TASK TO COMPLETE: Look below for the line containing "This screenshot has height=354, width=629." and the line containing "Task: Click the explosion"; repeat exactly those two lines and all lines between them, and nothing else.

Dataset entries:
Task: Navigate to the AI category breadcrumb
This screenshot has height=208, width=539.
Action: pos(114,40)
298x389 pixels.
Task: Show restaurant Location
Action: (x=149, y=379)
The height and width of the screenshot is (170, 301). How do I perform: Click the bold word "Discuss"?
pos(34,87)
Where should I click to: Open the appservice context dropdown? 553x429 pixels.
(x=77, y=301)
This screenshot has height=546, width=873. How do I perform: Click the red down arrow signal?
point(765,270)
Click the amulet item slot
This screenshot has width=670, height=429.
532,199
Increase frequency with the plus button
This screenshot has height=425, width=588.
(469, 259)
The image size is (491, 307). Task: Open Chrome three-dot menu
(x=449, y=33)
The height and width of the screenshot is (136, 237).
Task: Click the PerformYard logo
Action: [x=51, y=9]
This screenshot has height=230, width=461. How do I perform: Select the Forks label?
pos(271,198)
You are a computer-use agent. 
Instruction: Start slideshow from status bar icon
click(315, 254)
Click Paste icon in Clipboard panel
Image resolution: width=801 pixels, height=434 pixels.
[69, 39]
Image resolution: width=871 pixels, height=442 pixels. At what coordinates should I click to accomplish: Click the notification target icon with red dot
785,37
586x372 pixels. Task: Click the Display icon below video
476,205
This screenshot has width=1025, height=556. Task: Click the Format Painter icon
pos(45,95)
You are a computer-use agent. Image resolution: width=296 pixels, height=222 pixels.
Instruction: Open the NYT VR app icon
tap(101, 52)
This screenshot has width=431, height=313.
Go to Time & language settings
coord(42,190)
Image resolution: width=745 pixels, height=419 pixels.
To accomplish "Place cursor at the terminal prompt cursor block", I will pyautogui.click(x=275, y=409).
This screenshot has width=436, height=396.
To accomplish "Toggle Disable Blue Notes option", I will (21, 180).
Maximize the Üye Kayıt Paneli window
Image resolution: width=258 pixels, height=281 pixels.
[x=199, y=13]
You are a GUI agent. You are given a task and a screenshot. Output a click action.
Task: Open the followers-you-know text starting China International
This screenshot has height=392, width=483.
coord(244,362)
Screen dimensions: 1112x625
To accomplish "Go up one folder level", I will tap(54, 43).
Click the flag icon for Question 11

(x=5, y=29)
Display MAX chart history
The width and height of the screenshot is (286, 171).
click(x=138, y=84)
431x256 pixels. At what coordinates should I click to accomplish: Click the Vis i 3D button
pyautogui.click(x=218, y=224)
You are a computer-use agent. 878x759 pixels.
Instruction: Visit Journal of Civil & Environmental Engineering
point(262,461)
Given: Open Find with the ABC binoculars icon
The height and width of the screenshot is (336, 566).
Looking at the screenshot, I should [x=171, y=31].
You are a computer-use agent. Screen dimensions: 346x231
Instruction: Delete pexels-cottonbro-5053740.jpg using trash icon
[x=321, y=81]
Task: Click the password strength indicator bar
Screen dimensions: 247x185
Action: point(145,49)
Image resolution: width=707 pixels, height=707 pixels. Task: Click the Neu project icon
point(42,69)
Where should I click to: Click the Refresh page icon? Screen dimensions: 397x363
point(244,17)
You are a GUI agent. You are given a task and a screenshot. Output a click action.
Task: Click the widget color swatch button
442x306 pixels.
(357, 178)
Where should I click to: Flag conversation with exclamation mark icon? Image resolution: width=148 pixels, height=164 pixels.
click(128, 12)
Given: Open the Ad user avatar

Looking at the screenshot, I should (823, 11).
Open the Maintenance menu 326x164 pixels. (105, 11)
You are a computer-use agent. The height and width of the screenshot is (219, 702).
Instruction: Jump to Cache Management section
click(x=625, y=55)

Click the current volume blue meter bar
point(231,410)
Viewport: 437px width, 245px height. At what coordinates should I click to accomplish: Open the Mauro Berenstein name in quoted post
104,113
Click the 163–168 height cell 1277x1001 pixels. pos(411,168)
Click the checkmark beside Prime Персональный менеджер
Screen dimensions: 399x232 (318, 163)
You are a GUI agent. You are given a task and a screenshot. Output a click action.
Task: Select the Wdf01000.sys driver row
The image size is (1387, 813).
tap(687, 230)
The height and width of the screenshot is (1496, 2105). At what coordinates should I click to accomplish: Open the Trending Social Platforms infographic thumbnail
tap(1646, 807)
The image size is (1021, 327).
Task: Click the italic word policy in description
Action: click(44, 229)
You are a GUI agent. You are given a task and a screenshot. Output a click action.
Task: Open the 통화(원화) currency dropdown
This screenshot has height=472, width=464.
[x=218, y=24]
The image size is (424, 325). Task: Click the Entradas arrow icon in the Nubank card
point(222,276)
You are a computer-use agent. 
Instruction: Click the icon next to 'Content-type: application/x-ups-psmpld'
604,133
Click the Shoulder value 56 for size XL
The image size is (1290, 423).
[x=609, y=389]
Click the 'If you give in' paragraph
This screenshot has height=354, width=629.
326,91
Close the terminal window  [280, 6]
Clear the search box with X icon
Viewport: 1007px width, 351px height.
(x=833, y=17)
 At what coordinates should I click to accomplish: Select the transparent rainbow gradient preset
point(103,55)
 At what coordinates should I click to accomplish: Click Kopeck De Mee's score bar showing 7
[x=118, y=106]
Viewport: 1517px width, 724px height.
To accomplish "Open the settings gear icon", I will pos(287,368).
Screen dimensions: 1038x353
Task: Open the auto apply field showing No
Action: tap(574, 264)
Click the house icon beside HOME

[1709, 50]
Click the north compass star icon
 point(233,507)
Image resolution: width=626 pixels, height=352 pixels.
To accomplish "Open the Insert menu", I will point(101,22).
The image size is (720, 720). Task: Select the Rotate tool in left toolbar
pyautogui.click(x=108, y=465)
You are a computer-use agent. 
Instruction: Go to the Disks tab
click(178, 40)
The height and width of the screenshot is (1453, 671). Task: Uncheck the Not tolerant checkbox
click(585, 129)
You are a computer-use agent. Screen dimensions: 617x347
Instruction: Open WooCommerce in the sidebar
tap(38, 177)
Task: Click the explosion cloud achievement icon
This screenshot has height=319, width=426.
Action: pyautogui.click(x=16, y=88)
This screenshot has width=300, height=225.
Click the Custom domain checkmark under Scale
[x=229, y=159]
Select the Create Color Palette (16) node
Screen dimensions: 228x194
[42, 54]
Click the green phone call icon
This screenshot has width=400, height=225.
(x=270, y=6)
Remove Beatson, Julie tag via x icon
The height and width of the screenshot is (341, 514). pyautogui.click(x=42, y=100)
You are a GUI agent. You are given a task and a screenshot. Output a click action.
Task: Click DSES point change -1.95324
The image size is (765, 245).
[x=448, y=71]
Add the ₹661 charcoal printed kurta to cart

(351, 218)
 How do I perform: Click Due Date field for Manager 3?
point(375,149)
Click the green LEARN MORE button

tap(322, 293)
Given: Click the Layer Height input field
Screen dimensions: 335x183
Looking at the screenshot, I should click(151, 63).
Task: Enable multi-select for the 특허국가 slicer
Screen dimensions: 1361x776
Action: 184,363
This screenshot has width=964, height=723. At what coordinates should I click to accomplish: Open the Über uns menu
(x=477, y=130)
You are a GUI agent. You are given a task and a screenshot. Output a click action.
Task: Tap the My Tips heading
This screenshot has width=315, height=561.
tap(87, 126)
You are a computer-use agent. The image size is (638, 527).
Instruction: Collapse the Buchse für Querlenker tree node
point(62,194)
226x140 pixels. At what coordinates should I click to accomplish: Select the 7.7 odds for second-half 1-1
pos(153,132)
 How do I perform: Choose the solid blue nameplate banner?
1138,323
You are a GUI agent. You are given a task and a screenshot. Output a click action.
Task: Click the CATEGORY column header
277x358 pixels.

RESPONSE AREA:
This screenshot has height=354, width=629.
326,91
Close the terminal window  [280, 6]
Clear the search box with X icon
Viewport: 1007px width, 351px height.
(x=833, y=17)
 At what coordinates should I click to accomplish: Select the transparent rainbow gradient preset
point(103,55)
 At what coordinates should I click to accomplish: Click Kopeck De Mee's score bar showing 7
[x=118, y=106]
Viewport: 1517px width, 724px height.
To accomplish "Open the settings gear icon", I will pos(287,368).
Screen dimensions: 1038x353
Task: Open the auto apply field showing No
Action: tap(574, 264)
Click the house icon beside HOME

[1709, 50]
Click the north compass star icon
 point(233,507)
Image resolution: width=626 pixels, height=352 pixels.
To accomplish "Open the Insert menu", I will point(101,22).
The image size is (720, 720). Task: Select the Rotate tool in left toolbar
pyautogui.click(x=108, y=465)
You are a computer-use agent. 
Instruction: Go to the Disks tab
click(178, 40)
The height and width of the screenshot is (1453, 671). Task: Uncheck the Not tolerant checkbox
click(585, 129)
You are a computer-use agent. Screen dimensions: 617x347
Instruction: Open WooCommerce in the sidebar
tap(38, 177)
Task: Click the explosion cloud achievement icon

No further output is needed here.